[llvm-branch-commits] [llvm] a57d981 - [LoopVectorize] Improve vectorisation of some intrinsics by treating them as uniform
Tom Stellard via llvm-branch-commits
llvm-branch-commits at lists.llvm.org
Mon Aug 16 11:33:21 PDT 2021
Author: David Sherwood
Date: 2021-08-16T11:32:41-07:00
New Revision: a57d98111e63d390686f30b07fd1b1227ab99086
URL: https://github.com/llvm/llvm-project/commit/a57d98111e63d390686f30b07fd1b1227ab99086
DIFF: https://github.com/llvm/llvm-project/commit/a57d98111e63d390686f30b07fd1b1227ab99086.diff
LOG: [LoopVectorize] Improve vectorisation of some intrinsics by treating them as uniform
This patch adds more instructions to the Uniforms list, for example certain
intrinsics that are uniform by definition or whose operands are loop invariant.
This list includes:
1. The intrinsics 'experimental.noalias.scope.decl' and 'sideeffect', which
are always uniform by definition.
2. If intrinsics 'lifetime.start', 'lifetime.end' and 'assume' have
loop invariant input operands then these are also uniform too.
Also, in VPRecipeBuilder::handleReplication we check if an instruction is
uniform based purely on whether or not the instruction lives in the Uniforms
list.
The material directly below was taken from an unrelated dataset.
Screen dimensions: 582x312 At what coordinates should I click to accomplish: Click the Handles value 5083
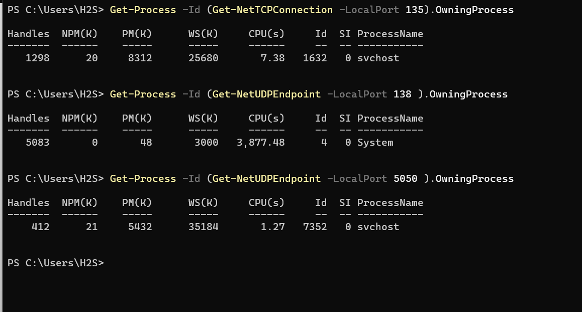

However, there are certain cases where calls to some intrinsics can
be effectively treated as uniform too. Therefore, we now also treat the
following cases as uniform for scalable vectors:
1. If the 'assume' intrinsic's operand is not loop invariant, then we
are free to treat this as uniform anyway since it's only a performance
hint. We will get the benefit for the first lane.
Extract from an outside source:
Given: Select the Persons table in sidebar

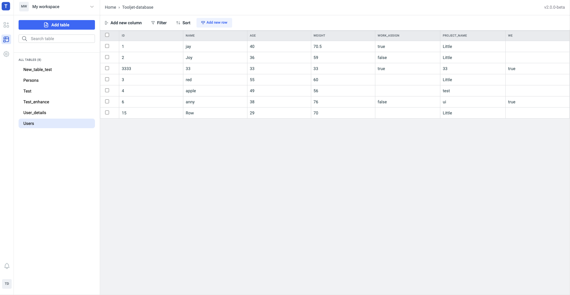Looking at the screenshot, I should [x=31, y=80].
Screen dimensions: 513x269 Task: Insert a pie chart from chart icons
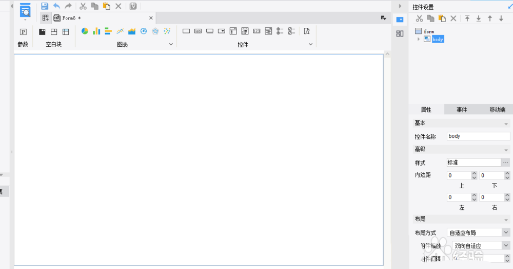point(85,31)
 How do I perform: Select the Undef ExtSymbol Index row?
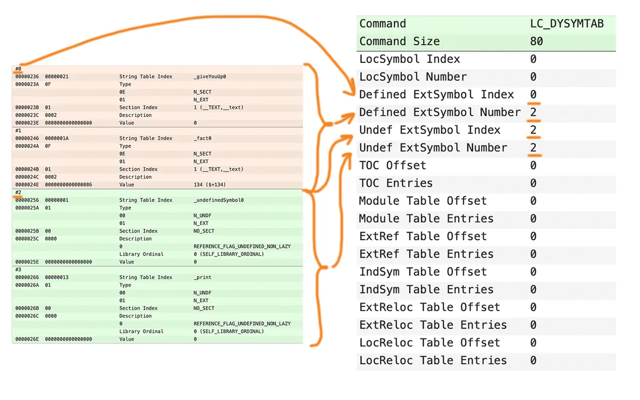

2. When the input pointers for 'lifetime.start' and 'lifetime.end' are loop
variant then for scalable vectors we assume these still ultimately come
from the broadcast of an alloca. We do not support scalable vectorisation
of loops containing alloca instructions, hence the alloca itself would
be invariant. If the pointer does not come from an alloca then the
intrinsic itself has no effect.
I have updated the assume test for fixed width, since we now treat it
as uniform:
Transforms/LoopVectorize/assume.ll
I've also added new scalable vectorisation tests for other intriniscs:
Transforms/LoopVectorize/scalable-assume.ll
Transforms/LoopVectorize/scalable-lifetime.ll
Transforms/LoopVectorize/scalable-noalias-scope-decl.ll
Differential Revision: https://reviews.llvm.org/D107284
(cherry picked from commit 3fd96e1b2e129b981f1bc1be2615486187e74687)
Added:
Modified:
llvm/lib/Transforms/Vectorize/LoopVectorize.cpp
llvm/test/Transforms/LoopVectorize/assume.ll
Removed:
################################################################################
diff --git a/llvm/lib/Transforms/Vectorize/LoopVectorize.cpp b/llvm/lib/Transforms/Vectorize/LoopVectorize.cpp
index f24ae6b100d57..671bc6b5212b5 100644
--- a/llvm/lib/Transforms/Vectorize/LoopVectorize.cpp
+++ b/llvm/lib/Transforms/Vectorize/LoopVectorize.cpp
@@ -5433,6 +5433,21 @@ void LoopVectorizationCostModel::collectLoopUniforms(ElementCount VF) {
// lane 0 demanded or b) are uses which demand only lane 0 of their operand.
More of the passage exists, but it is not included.